Merkel Party Chief Sets Limit on Macron's European Ambitions
(Bloomberg) -- The head of German Chancellor Angela Merkel’s party rejected “European centralism,” reining in French ambitions for joint action against debt and economic inequality.
A European minimum wage, a unified social-security system and joint debt issuance are “the wrong track,” Annegret Kramp-Karrenbauer, a Merkel protegee who leads the governing Christian Democratic Union, said in an op-ed for Welt am Sonntag. Creating a “common market for banks” would be worthwhile, she said.
Seeking to stop the advance of anti-EU nationalists, Macron’s manifesto would create several new agencies, while Kramp-Karrenbauer emphasizes the need for a strategy that links individual states to the approach of the wider region. “The work of the European institutions cannot claim any moral superiority over the collaborative effort of national governments,” she wrote.

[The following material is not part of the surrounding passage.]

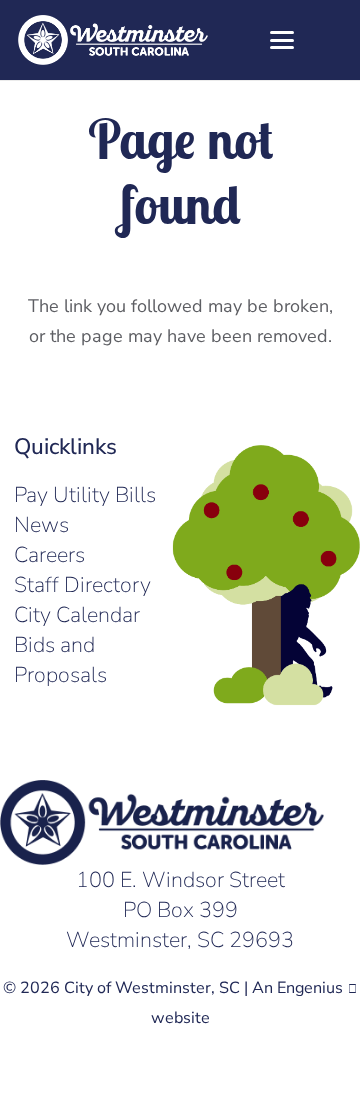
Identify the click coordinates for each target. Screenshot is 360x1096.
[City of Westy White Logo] (113, 40)
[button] (277, 40)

“Our Europe must get stronger,” but the answer can’t simply be to transfer powers away from the national and local levels, the newspaper quoted Kramp-Karrenbauer as saying.
“A new foundation of Europe cannot work without the nation states: They provide democratic legitimacy and identification,” Kramp-Karrenbauer wrote. “It is the member states that formulate and bring together their own interests at the European level. This is what gives Europeans their international weight.”
The German politician also called for the EU to get a common permanent seat in the United Nations Security Council to improve the ability of the bloc to be involved in foreign and security politics. There are currently five permanent seats, held by France, China, Russia, U.S., and U.K.
In proposals more aligned with Macron, she said Europe needs a unified database for tracking immigration, “an accord on gapless border protection” and a European pact for climate protection, which would be hashed out by companies, employees and the public.
Macron’s blueprint for “European renewal” is part of a push by political leaders to blunt the appeal of populist parties, who are seeking to turn European Parliament elections across the EU in May into a referendum on their nationalist visions for the continent.
It’s not the first time Kramp-Karrenbauer has laid down markers. Before CDU delegates elected her in December to succeed Merkel as party chairwoman, she courted German conservatives with a strident tone that departed from Merkel’s measured rhetoric.
“No matter how charming the French are -- in France, it’s always and above all about French interests,” she said in November.